Following the reasoning in the beginning of the proof of [2, Theorem 2] (see [2, page 6]), we conclude that h is periodic with period c and, consequently, $f^3$ is periodic with period $2c$ . Now, recall that h has two Borel exceptional values $d\neq 0$ and $\infty $ . Then we have the representation

$$ \begin{align*}h(z)=\pi(z)e^{P(z)}+d,\end{align*} $$

where P is an entire function, $\pi $ a meromorphic function of finite order and

$$ \begin{align*}\rho_{2}(h)=\rho_2(e^P)=\rho(P)<1.\end{align*} $$

Making use of the periodicity of h and [18, Proposition 3.1], we see that P must be a polynomial. If $\deg P\geq 2$ , then by [18, Proposition 3.1], we have $\rho (\pi )\geq \deg P$ . However,

$$ \begin{align*} \rho(\pi)=\lambda(h-d)<\rho(h)=\deg P, \end{align*} $$

which is a contradiction. Hence, $\deg P=1$ and $\pi $ has an order less than one. Using [18, Remark 3.1], we observe that $\pi $ is a constant. Therefore, $h\equiv e^{az+b}+d,$ where $a,b$ are constants with $e^{ac}=1$ . This proves assertion (1).
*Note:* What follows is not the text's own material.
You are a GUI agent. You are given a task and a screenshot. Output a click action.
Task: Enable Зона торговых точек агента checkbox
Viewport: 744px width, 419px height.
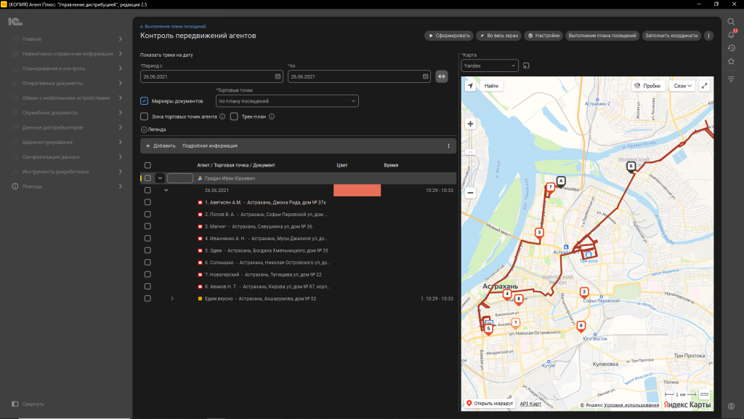(145, 116)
Now, noting that $\tfrac 12h$ is a particular solution to the difference equation

(3.1) $$ \begin{align} g(z)+g(z+c)=h(z) \end{align} $$

and making use of the theory of difference equations in the complex domain [15, Ch. 7], we deduce that the general solution to (3.1) takes the form

$$ \begin{align*} g(z)=\pi(z)\exp\bigg( \frac{\log(-1)}{c}z\bigg) +\frac{1}{2}h(z), \end{align*} $$

where $\pi $ is a c-periodic meromorphic function. Therefore, assertion (2) follows by considering $g=f^3$ and $h\equiv e^{az+b}+d$ .
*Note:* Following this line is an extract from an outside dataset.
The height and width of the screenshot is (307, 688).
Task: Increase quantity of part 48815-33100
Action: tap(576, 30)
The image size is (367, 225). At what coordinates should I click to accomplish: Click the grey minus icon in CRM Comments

Next, since $h\in \mathcal {S}(f)$ , according to [11, Lemma 1], we derive assertion (3). Additionally, by employing Nevanlinna’s second main theorem,

$$ \begin{align*} T(r,f^3)&\leq \overline{N}(r,f^3)+\overline{N}\bigg( r,\frac{1}{f^3}\bigg) + \overline{N}\bigg( r,\frac{1}{f^3-h}\bigg) +S(r,f)\nonumber\\ &\leq 2T(r,f)+\overline{N}\bigg( r,\frac{1}{f_c^3}\bigg)+S(r,f).\nonumber \end{align*} $$

From this and [12, Lemma 1.2.10], we conclude the first part of assertion (4). The last part of assertion (4) is a direct consequence of [9, Lemma 2.2].